How to Prevent Stress?

Beating stress can seem like an impossible task but you can do it by practicing a few calming techniques every day. First, identify what’s causing stress in your life and write it down somewhere. Next, take a few minutes of your day to meditate and breathe deeply, preferably before you start your day or work.

Persisting with Yoga and Zen would help you beat the tension for good. It would make you good at something else, a fact that you can always look back to boost your self-esteem. If you feel like giving up, you can bring out that box of chocolates to help yourself on a rough day!

Foods that cause stress

People turn towards food to beat anxiety. Food triggers the reward centers in the brain and the most effective ones are those that are sweet, fatty, and salty. Unfortunately, these are the foods that could well take a toll on your digestion, metabolism, mood, and even wellbeing.

Here are some foods that you should eat less if you are facing anxiety and depression:

1. Refined sugar

Sugar is a positive mood’s worst enemy unless it’s taken in a controlled manner, like a small piece of chocolate once in a while. Sugary foods hold little to no nutritional value but can cause blood sugar and insulin levels to fluctuate, often dangerously.

These health conditions may lead to poor concentration, bad mood, and irritability. If you’ve eaten a bit too much during the holidays, chances are you’ve experienced some mood swings along the way as well.

2. High sodium

We need sodium but in moderate amounts. Sodium is a water magnet and if you take too much of it, you could end up with a serious medical condition called water retention. This pressurizes your heart to work harder to pump the same amount of blood through your body, thus increasing your BP. High sodium foods may also cause bloating and puffiness that can be quite unpleasant.

3. Energy drinks

If you’re turning towards energy drinks for a quick pick-me-up, you might as well stick to a cup of Joe instead. Energy drinks and other highly caffeinated beverages feed stress and make it a bigger mess. The combination of caffeine and sugar makes you jittery, taxing the body, and adding more stress. Energy drinks also affect your sleep adversely and may irritate you later.

4. Processed junk

Processed crap is loaded with sodium, fat, artificial additives, and sugar. They’re comfort foods we typically turn towards however, they aggravate stress levels. They contain very little nutrients, lots of calories, and they directly increase cortisol (the stress hormone) levels.

5. Sugar-free candies and gum

Artificially sweetened candies are just as bad as sugar-sweetened ones. They can cause digestive problems and exacerbate acidity and anxiety. This can lead to grumpiness, bloating, and general discomfort with your body.

As you start feeling worse, you go to eat sweeter foods and cola drinks yet again, this circles back to cause you more discomfort.

6. Spicy foods

Who doesn’t love spicy food? If you’re experiencing digestive problems that may be contributing to your anxiety levels, then you should stay away from spicy foods. Folks who are easily startled often have a weaker digestive system that cannot process food effectively and quickly.

This stunts their metabolic process and makes it more difficult for their body to digest food.

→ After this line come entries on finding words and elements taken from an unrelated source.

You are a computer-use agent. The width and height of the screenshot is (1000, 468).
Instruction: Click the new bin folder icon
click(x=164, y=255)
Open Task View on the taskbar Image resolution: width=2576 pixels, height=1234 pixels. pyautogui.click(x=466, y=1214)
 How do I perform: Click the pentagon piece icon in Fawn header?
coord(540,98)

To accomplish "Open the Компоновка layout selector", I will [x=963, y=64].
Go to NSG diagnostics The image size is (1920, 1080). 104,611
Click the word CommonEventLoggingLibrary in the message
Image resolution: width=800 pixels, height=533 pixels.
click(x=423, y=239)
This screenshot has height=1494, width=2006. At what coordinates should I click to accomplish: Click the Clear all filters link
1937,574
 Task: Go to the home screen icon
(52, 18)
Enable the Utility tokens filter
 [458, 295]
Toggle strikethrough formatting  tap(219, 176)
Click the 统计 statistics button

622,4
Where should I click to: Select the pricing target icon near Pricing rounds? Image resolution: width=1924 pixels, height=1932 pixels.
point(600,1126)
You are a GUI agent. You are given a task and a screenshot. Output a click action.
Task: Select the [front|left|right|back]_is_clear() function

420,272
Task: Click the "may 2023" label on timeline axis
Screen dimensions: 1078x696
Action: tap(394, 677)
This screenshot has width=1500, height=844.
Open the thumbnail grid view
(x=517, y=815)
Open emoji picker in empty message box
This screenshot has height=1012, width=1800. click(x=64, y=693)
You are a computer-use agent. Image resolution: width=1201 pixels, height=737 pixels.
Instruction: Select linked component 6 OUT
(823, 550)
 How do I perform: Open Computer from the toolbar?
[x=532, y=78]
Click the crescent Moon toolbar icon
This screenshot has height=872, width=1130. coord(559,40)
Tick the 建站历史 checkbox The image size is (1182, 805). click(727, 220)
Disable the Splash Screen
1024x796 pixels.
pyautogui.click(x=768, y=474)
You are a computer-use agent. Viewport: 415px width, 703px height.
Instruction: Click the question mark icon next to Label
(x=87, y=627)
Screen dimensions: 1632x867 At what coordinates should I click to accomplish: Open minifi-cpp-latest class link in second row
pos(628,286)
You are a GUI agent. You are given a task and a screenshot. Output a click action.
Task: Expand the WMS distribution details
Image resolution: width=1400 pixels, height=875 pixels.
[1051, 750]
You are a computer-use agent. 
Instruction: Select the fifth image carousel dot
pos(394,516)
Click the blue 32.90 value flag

This also causes food to remain in the stomach for longer, leading to acid reflux and a buildup of toxins.

Foods that relieve stress

Go for natural antidepressants

Yes, here’s the solution- going for natural antidepressants. You can try oysters, mussels, leafy greens, lettuce, peppers, seafood, and lean organ meats. Drinking more water would help you get the most of your next green diet (consisting of broccoli, cauliflower, cabbage, kale, and Brussels sprouts).

However, it must be noted that the levels of stress that you are facing and the diet you are taking are both interrelated. There is no substitute for consulting a virtual mental therapist in the earlier stages of the health ailment to find a better way to deal with those traumatic issues. The more clearly you can communicate your issue to him, the better recourse he may provide you to get over it.

At times, just speaking your heart out with an expert would make you lighter in your mind. Remember, life is too short to be unhappy!